I am currently developing a structural system model in Karamba3D as part of my master’s thesis.
I am using the Create Linear Element component for the structural members, such as columns and beams. For these elements, I assign C30/37 concrete as the material. However, I have a question regarding whether Karamba3D considers reinforcement details within this concrete material definition.
If reinforcement is not automatically taken into account, I noticed that there is also a ReinfSteel material option among the available materials.
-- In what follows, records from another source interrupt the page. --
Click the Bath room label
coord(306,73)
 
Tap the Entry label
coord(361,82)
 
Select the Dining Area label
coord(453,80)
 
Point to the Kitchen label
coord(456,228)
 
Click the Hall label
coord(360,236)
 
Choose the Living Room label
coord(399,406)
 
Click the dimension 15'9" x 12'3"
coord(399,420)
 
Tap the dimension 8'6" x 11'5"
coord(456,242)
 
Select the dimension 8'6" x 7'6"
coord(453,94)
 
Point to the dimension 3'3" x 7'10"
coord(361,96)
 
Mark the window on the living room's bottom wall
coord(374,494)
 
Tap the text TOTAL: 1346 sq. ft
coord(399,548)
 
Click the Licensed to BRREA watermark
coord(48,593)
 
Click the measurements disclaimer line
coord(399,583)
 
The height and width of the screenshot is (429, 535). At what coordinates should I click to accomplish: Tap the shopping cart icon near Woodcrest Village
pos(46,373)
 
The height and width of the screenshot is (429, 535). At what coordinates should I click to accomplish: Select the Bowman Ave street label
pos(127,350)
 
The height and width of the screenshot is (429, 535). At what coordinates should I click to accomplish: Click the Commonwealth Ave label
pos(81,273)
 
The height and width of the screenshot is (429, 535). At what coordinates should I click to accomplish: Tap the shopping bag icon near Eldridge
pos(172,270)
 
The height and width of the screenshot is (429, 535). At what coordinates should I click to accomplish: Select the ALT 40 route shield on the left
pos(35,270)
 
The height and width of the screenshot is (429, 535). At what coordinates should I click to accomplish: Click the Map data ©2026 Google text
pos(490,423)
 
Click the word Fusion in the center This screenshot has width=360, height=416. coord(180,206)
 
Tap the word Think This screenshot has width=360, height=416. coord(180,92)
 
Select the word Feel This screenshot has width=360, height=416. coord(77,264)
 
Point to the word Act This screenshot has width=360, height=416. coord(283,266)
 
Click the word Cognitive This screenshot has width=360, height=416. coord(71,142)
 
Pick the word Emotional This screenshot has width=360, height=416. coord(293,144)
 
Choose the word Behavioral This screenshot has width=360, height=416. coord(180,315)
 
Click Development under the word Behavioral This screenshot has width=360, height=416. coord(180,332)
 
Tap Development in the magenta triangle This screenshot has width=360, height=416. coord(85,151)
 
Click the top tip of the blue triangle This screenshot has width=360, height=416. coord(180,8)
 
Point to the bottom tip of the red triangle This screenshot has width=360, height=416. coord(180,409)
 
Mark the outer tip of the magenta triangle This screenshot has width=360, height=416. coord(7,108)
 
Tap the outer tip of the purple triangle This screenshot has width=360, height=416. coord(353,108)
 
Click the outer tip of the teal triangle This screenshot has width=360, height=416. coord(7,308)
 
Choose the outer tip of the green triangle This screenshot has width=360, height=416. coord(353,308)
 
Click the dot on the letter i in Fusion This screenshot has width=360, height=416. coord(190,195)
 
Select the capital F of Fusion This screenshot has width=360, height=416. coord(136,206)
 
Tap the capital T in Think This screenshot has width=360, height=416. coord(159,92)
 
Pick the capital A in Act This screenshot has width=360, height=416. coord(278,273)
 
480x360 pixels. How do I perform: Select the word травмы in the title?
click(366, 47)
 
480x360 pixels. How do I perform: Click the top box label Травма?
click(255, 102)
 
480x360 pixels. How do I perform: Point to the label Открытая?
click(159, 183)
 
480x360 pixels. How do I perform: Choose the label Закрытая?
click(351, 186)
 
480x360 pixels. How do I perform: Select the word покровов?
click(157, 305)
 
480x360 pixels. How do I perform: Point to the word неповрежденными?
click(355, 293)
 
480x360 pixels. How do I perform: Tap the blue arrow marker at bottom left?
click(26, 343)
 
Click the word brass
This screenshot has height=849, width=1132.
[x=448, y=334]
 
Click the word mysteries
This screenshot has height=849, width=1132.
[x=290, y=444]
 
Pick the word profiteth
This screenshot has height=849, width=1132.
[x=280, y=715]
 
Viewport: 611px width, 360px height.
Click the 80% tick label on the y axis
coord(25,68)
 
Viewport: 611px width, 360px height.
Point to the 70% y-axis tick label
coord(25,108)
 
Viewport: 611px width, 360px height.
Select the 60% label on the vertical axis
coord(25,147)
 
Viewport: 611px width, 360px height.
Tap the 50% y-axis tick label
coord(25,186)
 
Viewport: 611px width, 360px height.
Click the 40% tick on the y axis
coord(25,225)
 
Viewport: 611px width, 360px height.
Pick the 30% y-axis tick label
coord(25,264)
In that case, if I assign this material, how can I define or understand the spacing, amount, and placement of reinforcement within the structural members?
More specifically, I would like to ask:
Does Karamba3D assume any default reinforcement arrangement when concrete material is assigned to linear elements?
Does the C30/37 concrete material include any reinforcement by default?
If reinforcement is not included by default, how should reinforcement be properly defined for concrete columns and beams in Karamba3D?
I would be very grateful if you could clarify how Karamba3D handles reinforcement in reinforced concrete linear elements.
currently (version 3.1.) Karamba3D can not consider reinforcement in beams directly. For shells there is a reinforcement design component available - this is the reasson why reinforcement steel materials appear in the material table.
However, you can use Karamba3D to obtain an estimate of the RC cross section via the “Optimize Cross Section”-component: To do this, adjust the tensile strength of the concrete material so that it implicitly represents the intended amount of reinforcement—for example, by using about 20% of the actual tensile strength of concrete.
The required amount of reinforcement can then be computed externally based on the resulting cross‑sectional forces. Further information can be found here.
Just adding a workflow note to Clemens’ answer, since detailed RC design of beams and columns is currently outside Karamba’s scope: One fairly established approach for this kind of topic is to keep Karamba for the parametric / early-design part inside Grasshopper (form-finding, topology studies, cross-section pre-sizing with the tensile-strength trick Clemens mentioned), and then hand the model over to a dedicated FE tool for the actual EC2 reinforcement design.
If you have access to RFEM (Dlubal) at your university, there are two practical handover paths worth knowing for a thesis:
That way Karamba does what it’s good at (fast feedback in Grasshopper), and the rebar design (crack width, ULS/SLS, detailing) happens in a tool built for it. Methodologically that can also be a clean structure for the thesis itself: parametric design upstream, verification in a standard FE package downstream.